● **VORLIEGENDER TEXT**:
· · · · · · ·

FREIHEITER GESCHICHTE

Fortsetzung

von Berhard Hampel, Würzburg


AUFRUF AN ALLE DEUTSCHEN

Per Aushang und Nachricht an alle deutschen Familien wurde kundgetan, was Deutsche nicht mehr besitzen dürfen. In der Turnhalle in der Freiheiter Schule sind alle Fotoapparate, Radioapparate sowie alle Arten von Stiefeln, wie Reitstiefel, Uniformstiefel abzugeben. Es wurden Hausdurchsuchungen angedroht. Außerdem ist es ab sofort allen Deutschen verboten, den Wald und die Wiesen zu betreten. Ab 18 Uhr herrscht ein Ausgehverbot für alle Deutschen! Besonders befremdlich war, daß auch unser Herr Pfarrer Tschöp einen "Spravce" hatte. Der neue tschechische Pfarrherr verbot sofort die deutsche Sprache in unserer Pfarrkirche. Eine ganz besonders christliche Tat!

So etwa im August 1945 kamen die Eflers in Haus. Wir mußten die unteren Räume verlassen. Eflers bezogen unsere große Wohnküche und das kleine Zimmer zwischen der Küche und dem Ladengeschäft. Sie nahmen uns auch das Bad weg. Wir merkten ganz schnell, daß der wirkliche "Befehlshaber" der Eflers nicht der Franz war, sondern Pani Eflerova. Frau Efler wurde nach und nach eine richtige "böse Frau". Es dauerte gar nicht lange, da ließ sie uns ausrichten, wir hätten im Stall nichts mehr zu suchen. Wir wohnten im ersten Stock und hatten die drei Räume über unserem Geschäft und die kleine Wohnung von Omi. Das kleine Zimmer von den Onkels, die in Böhmisch Leipa wohnten und im Haus noch einige Rechte hatten, wollte ich haben, aber die Eflers nahmen uns auch dieses Zimmer weg.

· · · · · · ·

● **ANGEZEIGTE DATEN**:

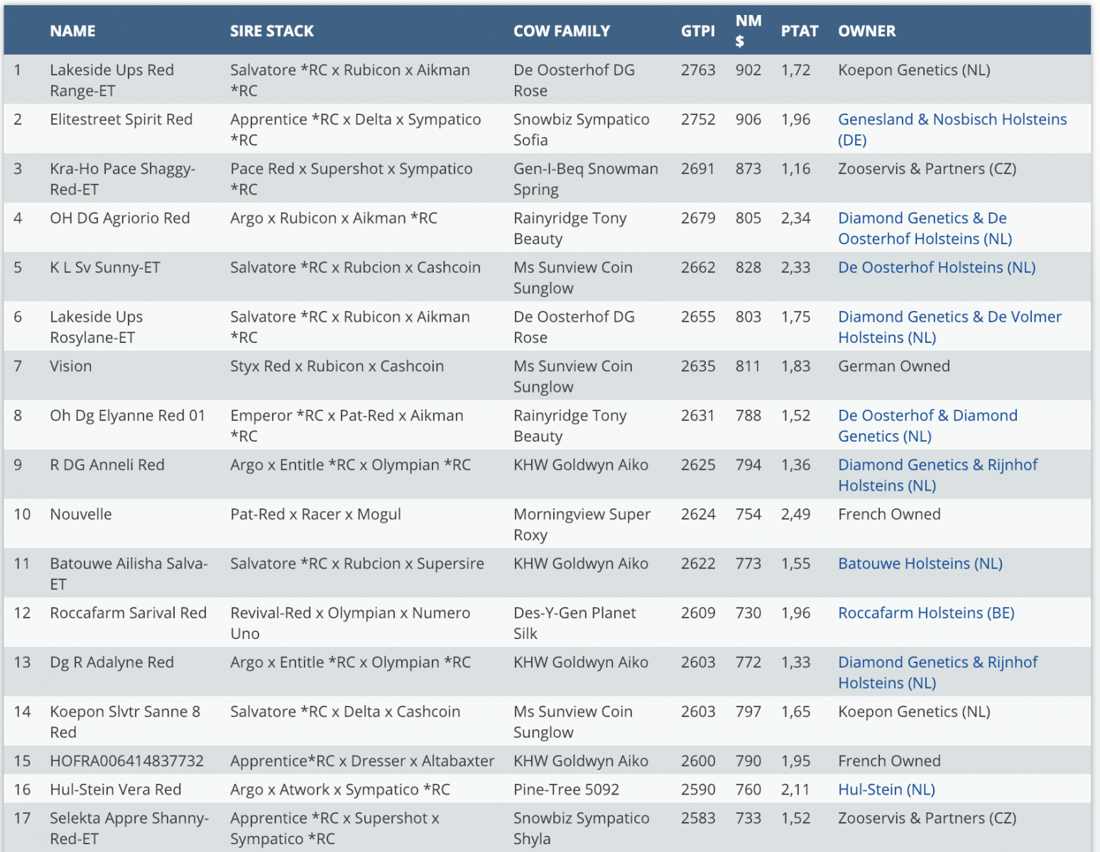Select the Lakeside Ups Red Range-ET name cell
This screenshot has height=852, width=1100.
click(111, 80)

· · · · · · ·

● **IHRE AUFGABEN**:
**1)** Schreiben Sie aus dem Text zur Freiheiter Geschichte alles von „So etwa im August“ bis hinunter zu „dieses Zimmer weg.“ wortgetreu ab.
**2)** Führen Sie den Text zur Freiheiter Geschichte im Anschluss an seinen letzten Satz weiter.

● **LÖSUNGEN DER AUFGABEN**:
**1)**
So etwa im August 1945 kamen die Eflers in Haus. Wir mußten die unteren Räume verlassen. Eflers bezogen unsere große Wohnküche und das kleine Zimmer zwischen der Küche und dem Ladengeschäft. Sie nahmen uns auch das Bad weg. Wir merkten ganz schnell, daß der wirkliche "Befehlshaber" der Eflers nicht der Franz war, sondern Pani Eflerova. Frau Efler wurde nach und nach eine richtige "böse Frau". Es dauerte gar nicht lange, da ließ sie uns ausrichten, wir hätten im Stall nichts mehr zu suchen. Wir wohnten im ersten Stock und hatten die drei Räume über unserem Geschäft und die kleine Wohnung von Omi. Das kleine Zimmer von den Onkels, die in Böhmisch Leipa wohnten und im Haus noch einige Rechte hatten, wollte ich haben, aber die Eflers nahmen uns auch dieses Zimmer weg.

**2)**
PAPA KAM HEIM

Im Spätsommer 1945 kam Papa nach Hause. Mit zwei Krücken und einem kleinen Rucksack für die wenigen Habseligkeiten auf dem Rücken. Er erzählte mir viel später, daß er aus Scham nicht die Hauptstraße herauf gegangen ist, um sein Haus nicht von vorne betreten zu müssen, sondern daß er am Wetterhäuschen im Bogen über die "kleine Seite", an der Kirche vorbei das Haus von hinten betreten hat. Ich war, wie immer, irgendwo mit Kindern unterwegs. Da rief mir Frau Zieris, eine Nachbarin, von weitem zu, ich solle doch ganz schnell nach Hause gehen. Es ist was sehr Schönes passiert! Stell dir vor, soeben ist dein Papa aus dem Krieg nach Hause gekommen! Freu dich und lauf schnell!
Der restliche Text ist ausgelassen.